_PROMPT_.
Skip the pictures. Return exactly the lines from the one containing "Home (248, 34)" through the end of the entries below.

:: SUPPLIED INFORMATION

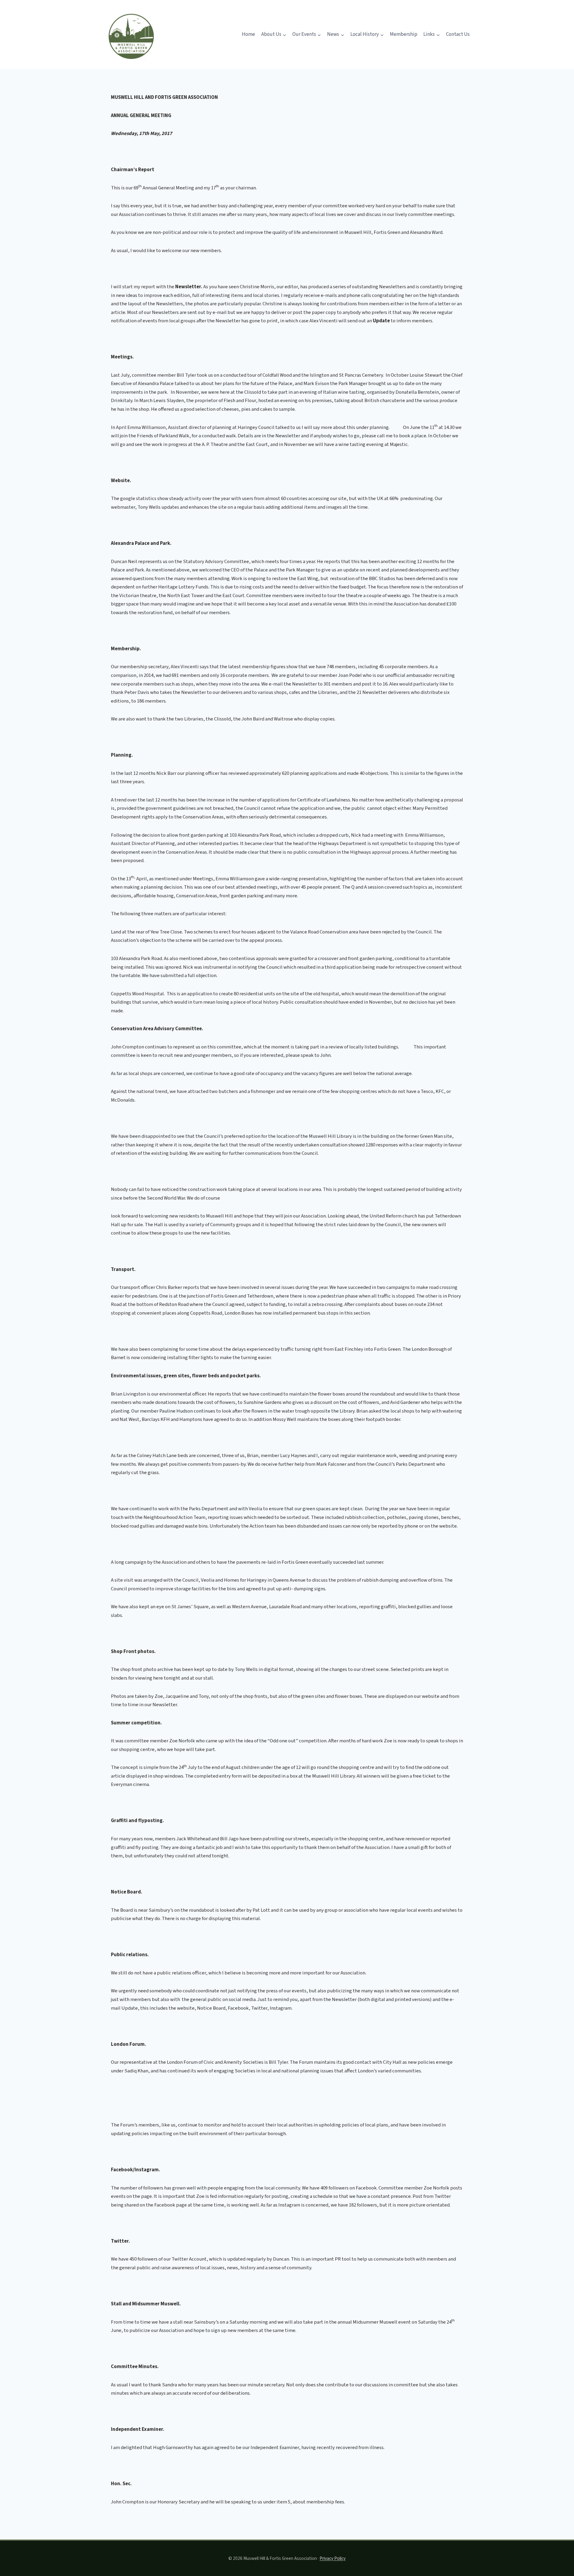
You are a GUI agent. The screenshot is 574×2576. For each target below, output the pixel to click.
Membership (403, 34)
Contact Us (458, 34)
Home (248, 34)
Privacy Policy (333, 2558)
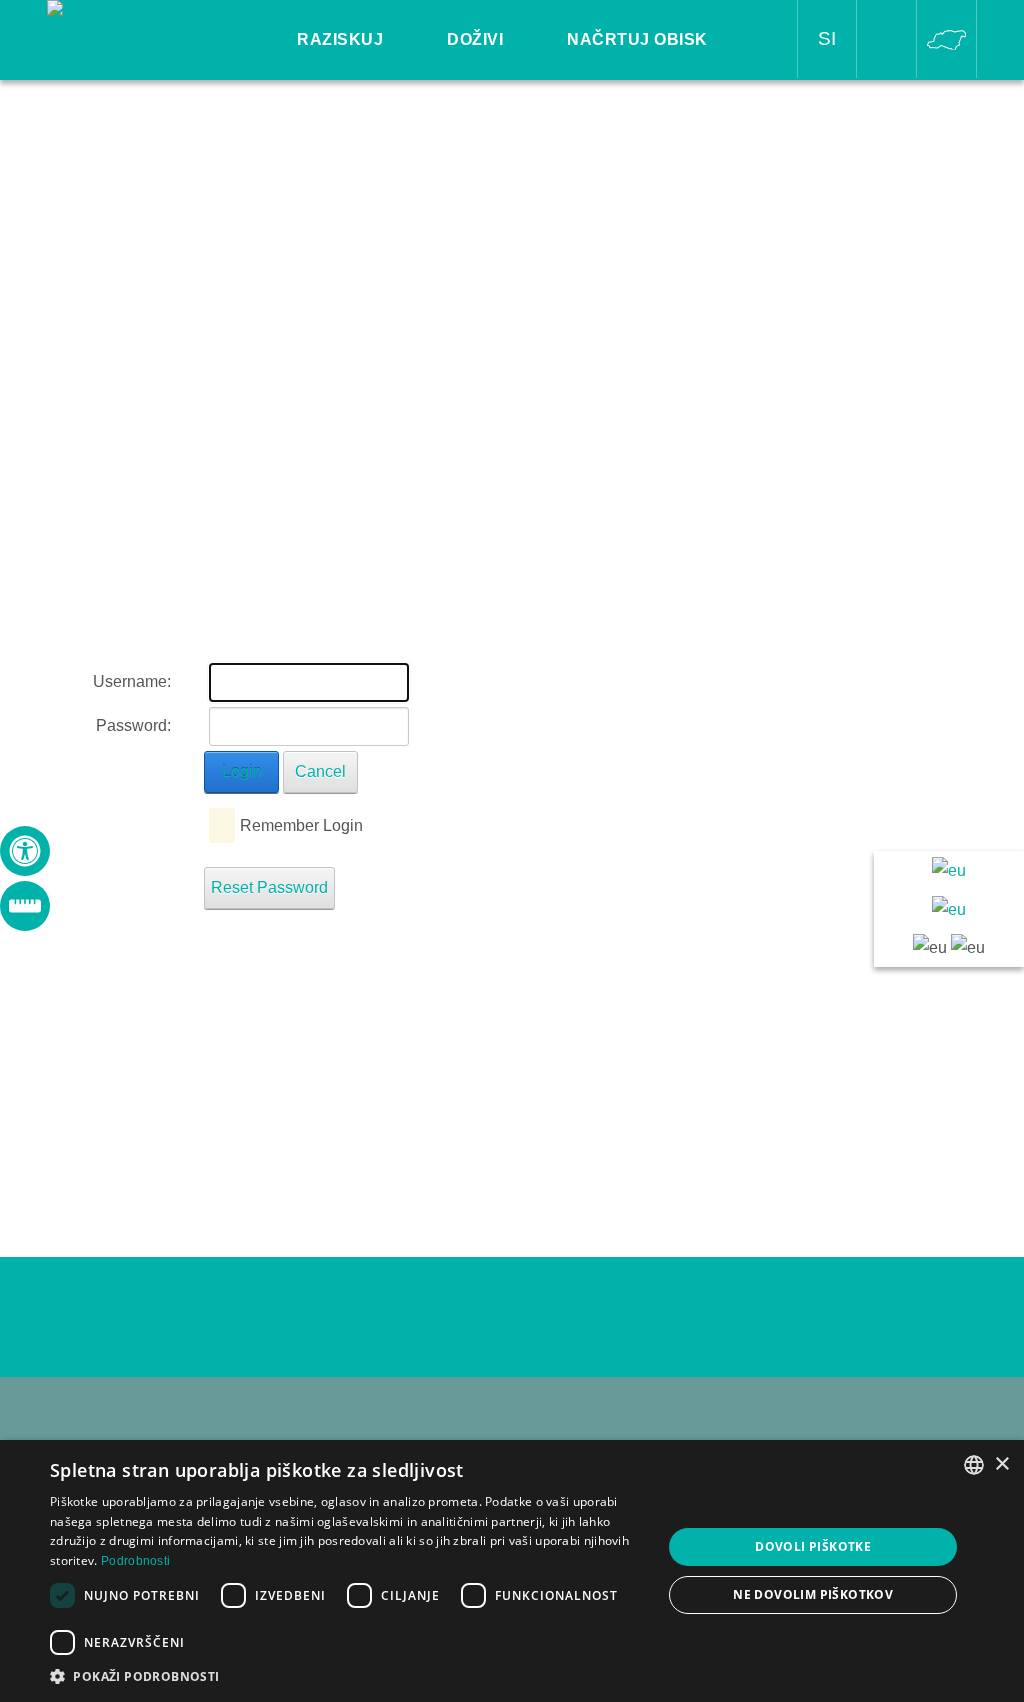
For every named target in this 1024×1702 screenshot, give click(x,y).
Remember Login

::::

_WRITTEN RESPONSE_.
Home (248, 34)
Privacy Policy (333, 2558)
For every named target in this 1024×1702 screenshot, give click(x,y).
Remember Login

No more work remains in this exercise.